In ogni caso, l’Istituto della mediazione civile obbedisce a principi, regole ed interessi del tutto estranei al processo civile e, spesso, antitetici alle garanzie processuali, circostanza questa che, per come vedremo, apre nel sistema una maglia piuttosto ampia che può favorire l’uso distorto e strumentale della mediazione a favore di chi persegue finalità illegittime e financo illecite che nulla hanno a che vedere con la composizione del conflitto, solo fittiziamente rappresentato con l’altra parte  o le altre parti coinvolte nella procedura di mediazione.

Si è appena accennato alle fonti del diritto riconducibili alla mediazione e si è detto che una delle fonti primarie di tale istituto è rappresentata dalla direttiva europea n. 2008/52/ce del 21/05/2008 che, muovendo da precedenti esperienze normative, rammentate nei considerando nn. 1, 2, 3 e 4  della direttiva medesima, ha determinato il Parlamento europeo a porre l'attenzione sulla “necessità di garantire nell'unione europea un migliore accesso alla giustizia, di istituire uno spazio di libertà di sicurezza e giustizia tanto ai metodi giudiziari tanto a quelli extragiudiziali di risoluzione delle controversie” (cfr. considerando n. 5).

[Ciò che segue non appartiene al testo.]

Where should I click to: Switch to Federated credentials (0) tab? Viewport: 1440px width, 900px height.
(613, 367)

Nonostante il Parlamento europeo abbia previsto prevalentemente l'applicazione della direttiva in parola "alla mediazione nelle controversie transfrontaliere", lo stesso Parlamento ha lasciato ampia discrezionalità agli stati membri "di applicare tali disposizioni anche ai procedimenti di mediazione interni" (cfr. considerando n. 8).

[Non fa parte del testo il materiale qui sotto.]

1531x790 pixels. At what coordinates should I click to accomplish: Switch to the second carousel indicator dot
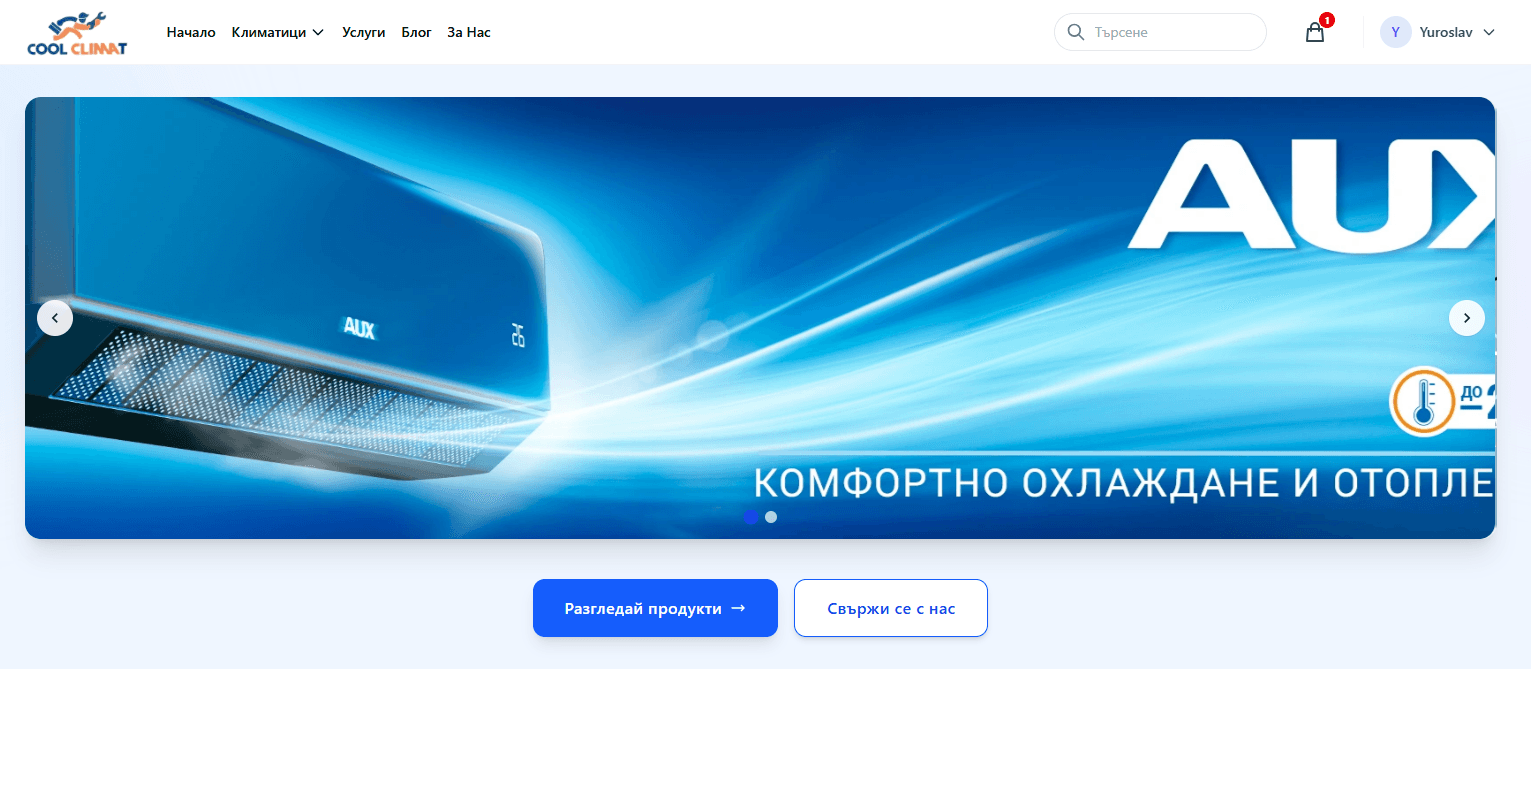pos(771,517)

Il legislatore italiano, in modo alquanto inconsueto, ha recepito la direttiva in parola estendendo l'istituto della mediazione ai procedimenti interni, rendendo l'accesso alla giustizia condizionato al preventivo esperimento della mediazione, nelle materie indicate nell'articolo 5 del D.Lgs. n. 28/2010, per le quali, appunto, la mediazione si pone come condizione di procedibilità della relativa domanda giudiziale.

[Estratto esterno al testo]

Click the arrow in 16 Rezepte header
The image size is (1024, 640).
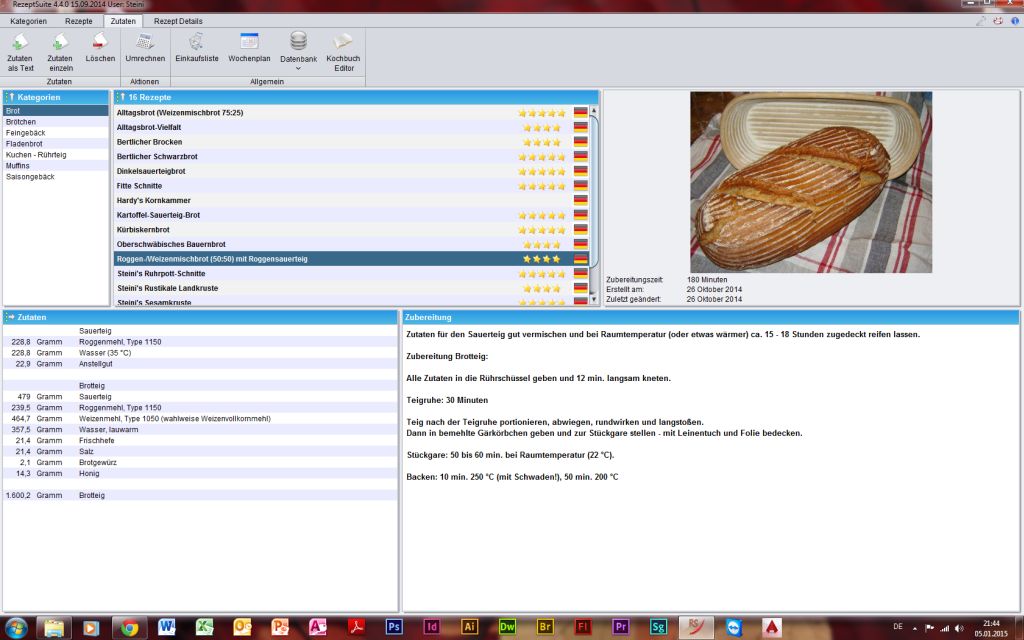point(121,97)
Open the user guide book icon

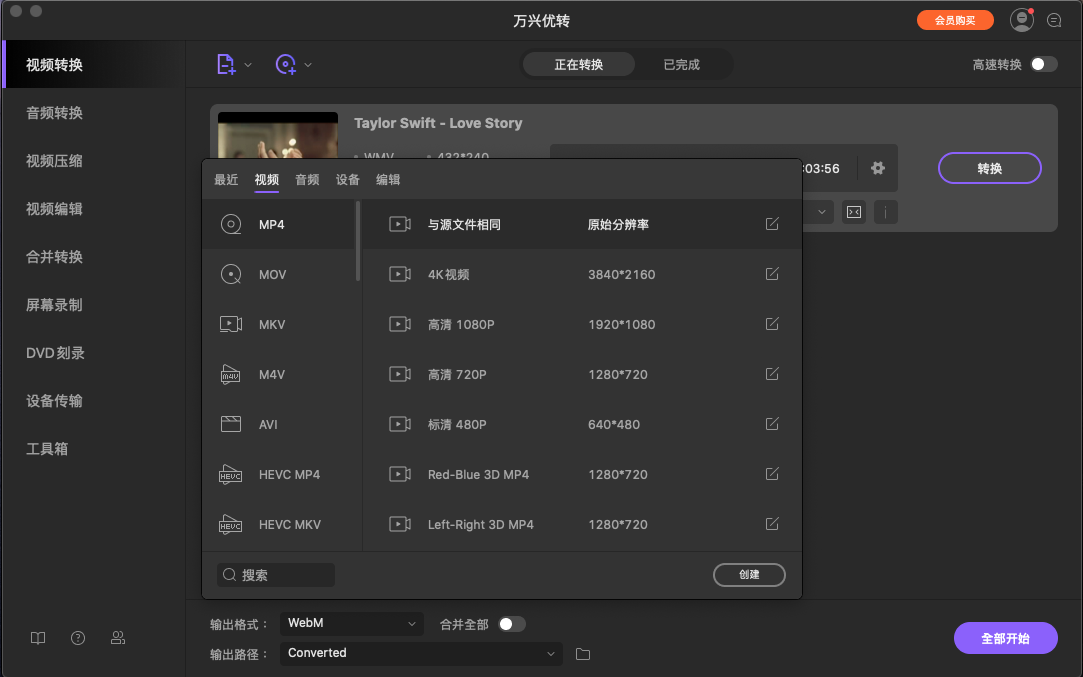click(x=37, y=638)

Per quanto concerne le definizioni, l'art. 1  del D.Lgs. n. 28/2010 definisce come:

a)      mediazione: "l'attività, comunque denominata, svolta da un terzo imparziale e finalizzata ad assistere due o più soggetti sia nella ricerca di un accordo amichevole per la composizione di una controversia, sia nella formulazione di una proposta per la risoluzione della stessa";

b)      mediatore: “la persona o le persone fisiche che, individualmente o collegialmente, svolgono la mediazione rimanendo prive, in ogni caso, del potere di rendere giudizi o decisioni vincolanti per i destinatari del servizio medesimo";

c)      conciliazione: la composizione di una controversia a seguito dello svolgimento della mediazione".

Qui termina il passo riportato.